Cuando se produjo esta crisis, la dirección del país pasó a manos de quienes, sosteniendo un punto de vista opuesto, consideraban necesaria y urgente una transformación radical de nuestra realidad económica y social, para que la Argentina no repitiera el extravío del criollismo y se incorporara al área del mundo occidental con todos los riesgos y ventajas que ello suponía. Es en ese momento cuando comienza a abrirse la grieta que interrumpe nuestro desarrollo histórico, cuando comienza a gestarse una nueva realidad espiritual; porque una mentalidad universalista se ha propuesto ahogar la mentalidad criolla, y ha suscitado, frente a estas dos que se batían frente a frente, una tercera mentalidad, propia de la nueva realidad económica y social que se constituía: la mentalidad aluvial.
En efecto, la aparición de un capitalismo extranjero que removió toda nuestra estructura económica, el dislocamiento de la estructura social por obra del aporte inmigratorio, y luego, su progresiva reordenación a través de las conmociones provocadas por los ascensos y descensos de grupos, trajeron como consecuencia inmediata una rápida y sustancial alteración de nuestra realidad espiritual.
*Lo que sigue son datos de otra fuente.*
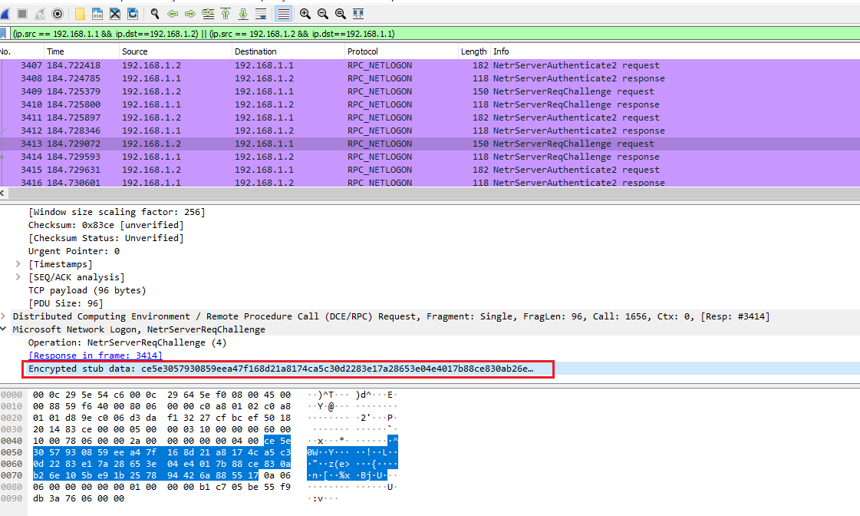Sort packets by the Protocol column header
Image resolution: width=860 pixels, height=516 pixels.
[364, 51]
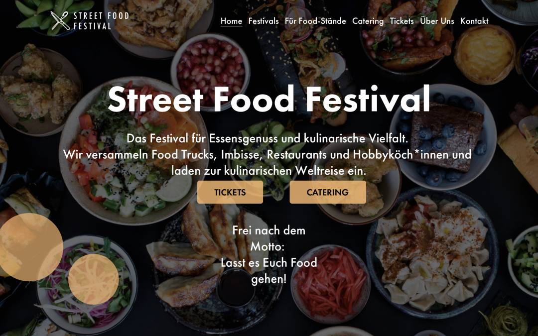Visit the Über Uns page

pyautogui.click(x=437, y=21)

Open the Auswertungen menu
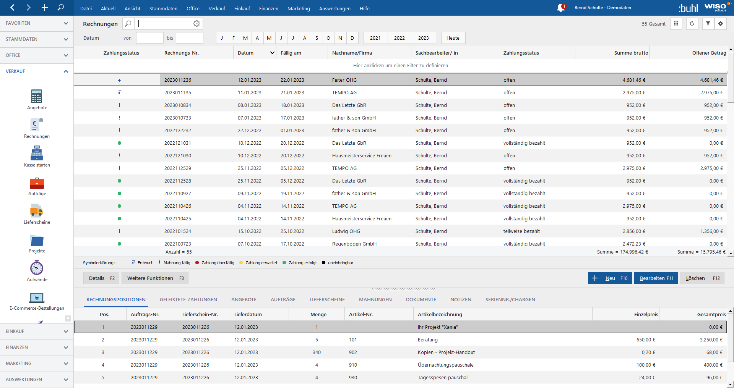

Treinta años después de haberla propugnado, quienes habían defendido la necesidad de transformar radicalmente el país apenas lo reconocían, y miraban atónitos su propia obra, sin que faltara en alguno el gesto de horror o de arrepentimiento. Pero el movimiento era ya irreprimible. La Argentina había jugado su destino, y estaba lanzada en un proceso que habría de permitirle un ascenso vertical como potencia económica, aunque a costa de tener que padecer un largo período de inestabilidad interior. De ese proceso nos hallamos a medio camino, y cuanto nos sucede no es sino manifestación de esta lenta búsqueda de nuestro propio equilibrio. Quizá lo alcancemos un día, pero entretanto debemos acostumbrarnos a pensar en que nos es forzoso vivir dentro de un complejo incoherente, y en que urge discriminar cuáles son los elementos que lo integran: porque nos es imprescindible saber cómo debemos ordenar la conducta para contribuir a la afirmación de lo que consideremos digno de predominar en última instancia.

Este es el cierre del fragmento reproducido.